[REQUIREMENTS]
Copy out all of the following data line for line, with nothing changed.

[SUPPLIED ENTRIES]
# # # # #

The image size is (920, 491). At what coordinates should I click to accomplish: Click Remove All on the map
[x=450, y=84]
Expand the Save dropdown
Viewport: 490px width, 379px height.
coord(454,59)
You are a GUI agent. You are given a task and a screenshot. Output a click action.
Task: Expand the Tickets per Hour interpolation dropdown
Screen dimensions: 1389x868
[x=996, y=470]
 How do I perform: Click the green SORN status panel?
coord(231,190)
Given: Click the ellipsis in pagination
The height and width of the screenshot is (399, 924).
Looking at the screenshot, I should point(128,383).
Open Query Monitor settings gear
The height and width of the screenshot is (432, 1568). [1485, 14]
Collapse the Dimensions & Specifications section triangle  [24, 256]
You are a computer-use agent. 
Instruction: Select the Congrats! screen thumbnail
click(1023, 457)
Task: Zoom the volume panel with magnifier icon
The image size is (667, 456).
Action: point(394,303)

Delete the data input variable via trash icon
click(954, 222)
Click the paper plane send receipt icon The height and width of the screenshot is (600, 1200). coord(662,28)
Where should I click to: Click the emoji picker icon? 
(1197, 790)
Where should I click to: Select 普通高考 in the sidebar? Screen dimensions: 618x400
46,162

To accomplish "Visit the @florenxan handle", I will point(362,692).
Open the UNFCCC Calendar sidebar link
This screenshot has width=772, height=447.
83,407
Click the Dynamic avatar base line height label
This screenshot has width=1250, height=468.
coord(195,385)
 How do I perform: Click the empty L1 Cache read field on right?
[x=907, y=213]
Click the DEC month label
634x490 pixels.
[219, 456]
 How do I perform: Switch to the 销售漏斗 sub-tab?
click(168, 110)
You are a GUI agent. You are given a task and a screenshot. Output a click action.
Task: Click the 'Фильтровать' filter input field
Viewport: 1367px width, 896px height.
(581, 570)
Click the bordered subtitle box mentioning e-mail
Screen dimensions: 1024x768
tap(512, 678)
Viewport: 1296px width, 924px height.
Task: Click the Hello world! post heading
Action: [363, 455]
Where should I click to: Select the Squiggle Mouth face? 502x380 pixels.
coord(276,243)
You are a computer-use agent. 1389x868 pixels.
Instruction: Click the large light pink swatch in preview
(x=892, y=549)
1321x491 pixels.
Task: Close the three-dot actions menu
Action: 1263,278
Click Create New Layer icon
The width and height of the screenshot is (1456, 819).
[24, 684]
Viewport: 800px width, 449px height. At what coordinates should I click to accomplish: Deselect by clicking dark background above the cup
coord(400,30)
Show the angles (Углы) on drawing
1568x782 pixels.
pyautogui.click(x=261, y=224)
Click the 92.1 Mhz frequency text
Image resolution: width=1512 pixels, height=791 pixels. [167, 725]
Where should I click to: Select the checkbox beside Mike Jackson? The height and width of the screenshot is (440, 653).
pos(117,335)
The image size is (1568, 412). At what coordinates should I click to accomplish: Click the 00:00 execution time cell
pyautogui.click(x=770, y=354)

# # # # #

[COMPLETED TASK]
The image size is (920, 491). At what coordinates should I click to accomplish: Click Remove All on the map
[x=450, y=84]
Expand the Save dropdown
Viewport: 490px width, 379px height.
coord(454,59)
You are a GUI agent. You are given a task and a screenshot. Output a click action.
Task: Expand the Tickets per Hour interpolation dropdown
Screen dimensions: 1389x868
[x=996, y=470]
 How do I perform: Click the green SORN status panel?
coord(231,190)
Given: Click the ellipsis in pagination
The height and width of the screenshot is (399, 924).
Looking at the screenshot, I should point(128,383).
Open Query Monitor settings gear
The height and width of the screenshot is (432, 1568). [1485, 14]
Collapse the Dimensions & Specifications section triangle  [24, 256]
You are a computer-use agent. 
Instruction: Select the Congrats! screen thumbnail
click(1023, 457)
Task: Zoom the volume panel with magnifier icon
The image size is (667, 456).
Action: point(394,303)

Delete the data input variable via trash icon
click(954, 222)
Click the paper plane send receipt icon The height and width of the screenshot is (600, 1200). coord(662,28)
Where should I click to: Click the emoji picker icon? 
(1197, 790)
Where should I click to: Select 普通高考 in the sidebar? Screen dimensions: 618x400
46,162

To accomplish "Visit the @florenxan handle", I will point(362,692).
Open the UNFCCC Calendar sidebar link
This screenshot has width=772, height=447.
83,407
Click the Dynamic avatar base line height label
This screenshot has width=1250, height=468.
coord(195,385)
 How do I perform: Click the empty L1 Cache read field on right?
[x=907, y=213]
Click the DEC month label
634x490 pixels.
[219, 456]
 How do I perform: Switch to the 销售漏斗 sub-tab?
click(168, 110)
You are a GUI agent. You are given a task and a screenshot. Output a click action.
Task: Click the 'Фильтровать' filter input field
Viewport: 1367px width, 896px height.
(581, 570)
Click the bordered subtitle box mentioning e-mail
Screen dimensions: 1024x768
tap(512, 678)
Viewport: 1296px width, 924px height.
Task: Click the Hello world! post heading
Action: [363, 455]
Where should I click to: Select the Squiggle Mouth face? 502x380 pixels.
coord(276,243)
You are a computer-use agent. 1389x868 pixels.
Instruction: Click the large light pink swatch in preview
(x=892, y=549)
1321x491 pixels.
Task: Close the three-dot actions menu
Action: 1263,278
Click Create New Layer icon
The width and height of the screenshot is (1456, 819).
[24, 684]
Viewport: 800px width, 449px height. At what coordinates should I click to accomplish: Deselect by clicking dark background above the cup
coord(400,30)
Show the angles (Углы) on drawing
1568x782 pixels.
pyautogui.click(x=261, y=224)
Click the 92.1 Mhz frequency text
Image resolution: width=1512 pixels, height=791 pixels. [167, 725]
Where should I click to: Select the checkbox beside Mike Jackson? The height and width of the screenshot is (440, 653).
pos(117,335)
The image size is (1568, 412). At what coordinates should I click to accomplish: Click the 00:00 execution time cell
pyautogui.click(x=770, y=354)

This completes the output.